WORK ORDER: From the entries that follow, copy exactly the lines beginning at the line holding "You are a computer-use" and continuing through the line holding "This screenshot has width=780, height=334.".

RECORDS PROVIDED:
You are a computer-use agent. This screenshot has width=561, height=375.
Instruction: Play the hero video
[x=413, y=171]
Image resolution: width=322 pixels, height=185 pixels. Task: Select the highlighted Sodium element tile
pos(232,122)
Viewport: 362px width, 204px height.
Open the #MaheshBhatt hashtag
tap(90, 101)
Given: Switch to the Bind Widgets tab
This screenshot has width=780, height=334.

==

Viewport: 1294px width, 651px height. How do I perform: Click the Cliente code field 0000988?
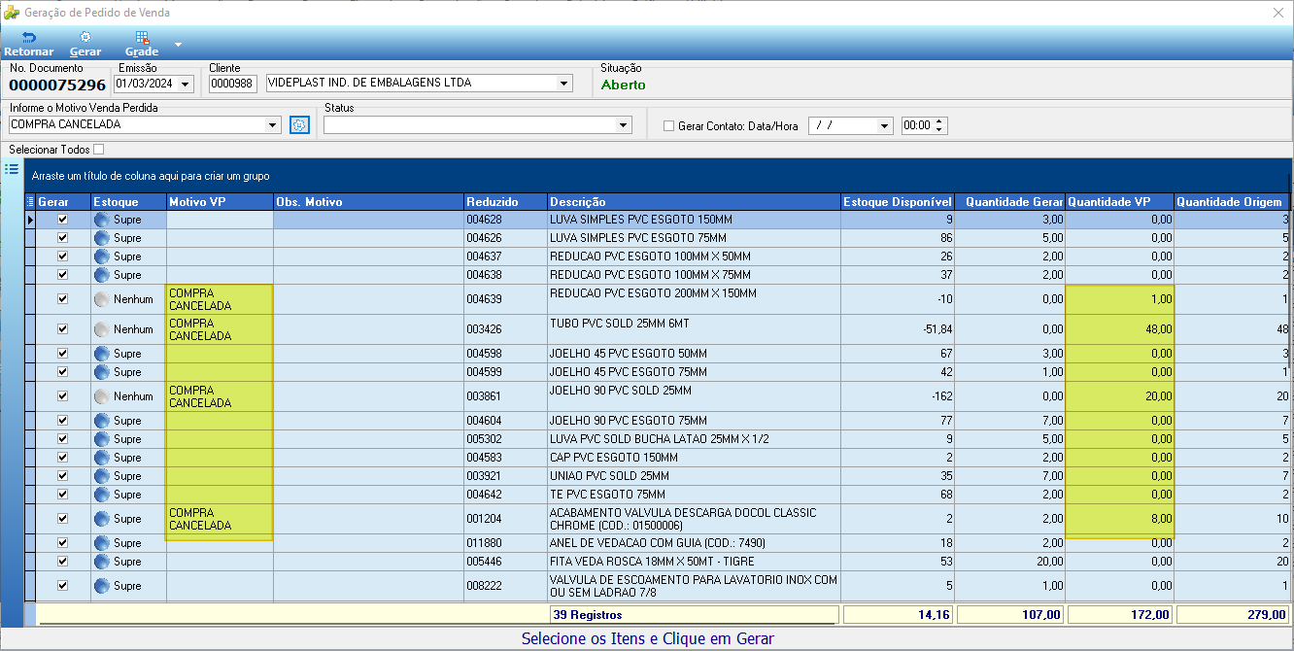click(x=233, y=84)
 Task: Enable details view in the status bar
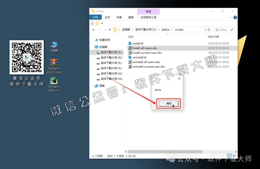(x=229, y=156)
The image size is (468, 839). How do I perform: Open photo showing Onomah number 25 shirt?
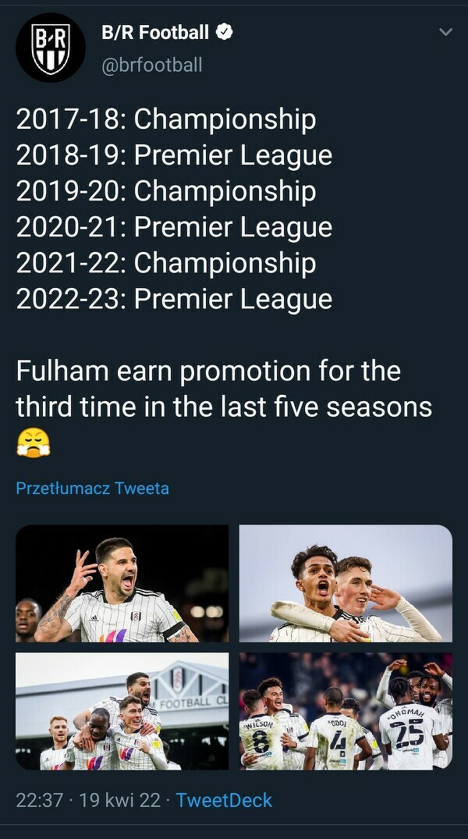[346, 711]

---

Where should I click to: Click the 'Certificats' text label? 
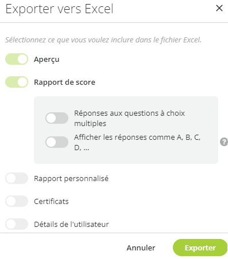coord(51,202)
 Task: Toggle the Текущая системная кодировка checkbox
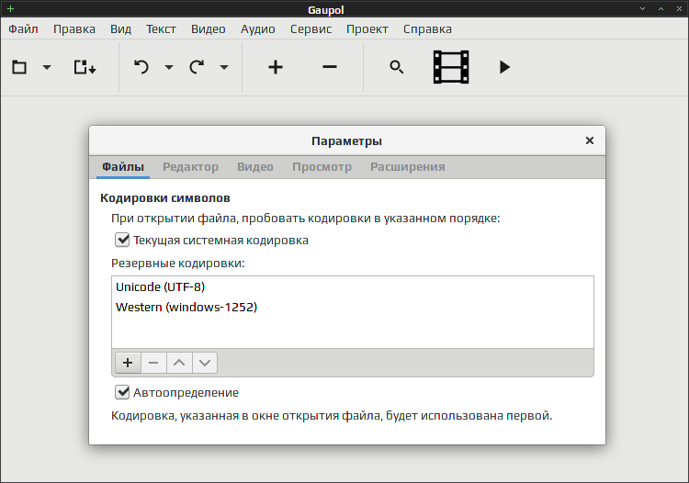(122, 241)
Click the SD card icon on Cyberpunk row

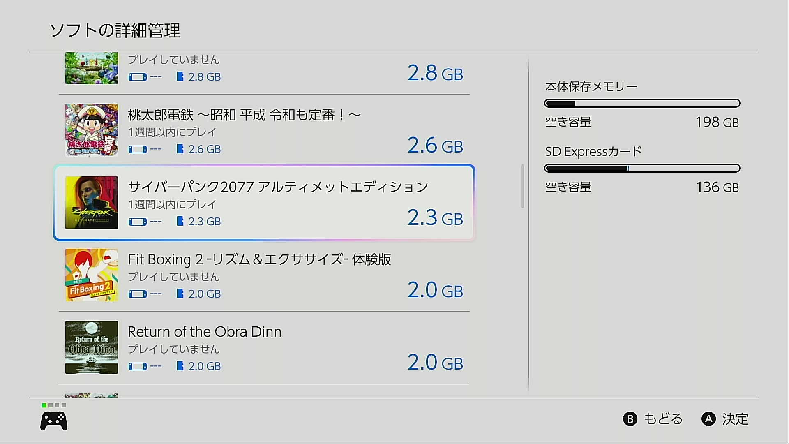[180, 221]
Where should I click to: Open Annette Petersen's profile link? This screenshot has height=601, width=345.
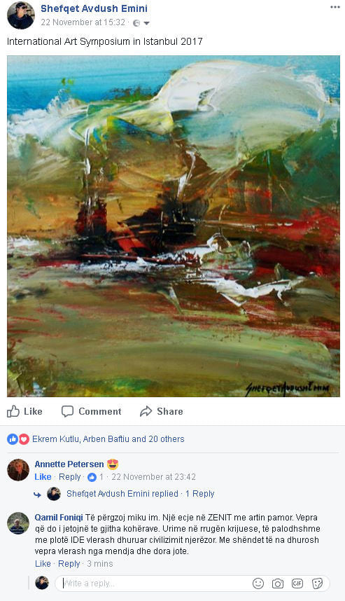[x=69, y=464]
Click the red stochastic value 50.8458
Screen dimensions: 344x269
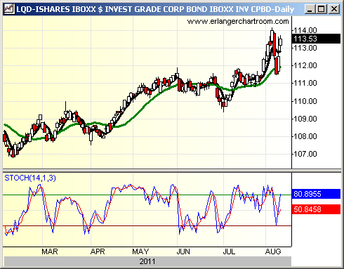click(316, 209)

SOLUTION TO THIS EXERCISE:
You are a computer-use agent. This screenshot has width=561, height=375.
Instruction: Play the hero video
[x=413, y=171]
Image resolution: width=322 pixels, height=185 pixels. Task: Select the highlighted Sodium element tile
pos(232,122)
Viewport: 362px width, 204px height.
Open the #MaheshBhatt hashtag
tap(90, 101)
Given: Switch to the Bind Widgets tab
This screenshot has width=780, height=334.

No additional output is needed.